Speaking on the Late Show with Stephen Colbert, the Hollywood star said: "I've done that for Democrats and Republican administrations because those poor b******* need coffee."
The show's host replied: "I think this president might be keeping them up anyway."
Mr Hanks continued: "I have a feeling the problem now is there's an awful lot of spit coffee on people's laps..." He then impersonated a shocked journalist spitting out a mouthful of hot drink, gasping: "'Are you kidding me?' I think that might be happening."
The machine was accompanied with a typewritten note, addressed "to the White House Press Corps" and urging them to keep up the "good fight... especially for the truth part".
It was the third time the Saving Private Ryan, Forrest Gump and Toy Story actor has made such a gift. He first made a donation when touring the White House under George Bush's presidency in 2004, professing himself baffled at the lack of a decent coffee machine in the press room.
Returning in 2010 during Barack Obama’s first term in office., he reportedly asked: “How is it holding up? Do you need another one? I’m going to get you another espresso machine…. Let me see what I can do for the poor slobs of the Fourth Estate here.”
Earlier this year, a crowdfunding campaign to send pizza to newsrooms across the nation tasked with holding the new President to account raised nearly $8000 (£6000) in two days.
A mission statement for the campaign said: "There are awards and paychecks and recognition, but many times those forms of compensation fail to match the level of dedication and sacrifice that goes into the work."
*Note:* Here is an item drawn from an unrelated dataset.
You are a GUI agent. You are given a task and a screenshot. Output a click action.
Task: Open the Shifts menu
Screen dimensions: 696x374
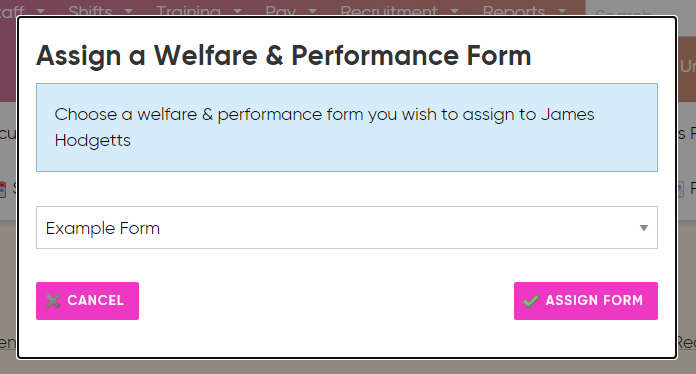pyautogui.click(x=90, y=11)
But these stunts have attracted a wave of criticism for being self-indulgent, with the Washington Post's Mike Madden saying: "What a waste of money. Don't buy pizza for well-paid journalists."
President Trump and the mainstream press have been at loggerheads since the billionaire tycoon took office 100 days ago. His Press Secretary, Sean Spicer, used his first meeting with the press corps to lecture reporters for "engag[ing] in deliberately false reporting", and refused to take any questions.
This week, the President was absent from the White House Correspondents Dinner, in a near-unprecedented break with tradition.
The event normally involves light-hearted jokes from both the President and reporters, but President Trump refused to attend for the first time since Ronald Reagan was forced to skip the dinner following an assassination attempt.
White House Correspondents Association head Jeff Mason told the crowd: "We cannot ignore the rhetoric that has been employed by the president about who we are and what we do. We are not fake news. We are not failing news organisations. And we are not the enemy of the American people."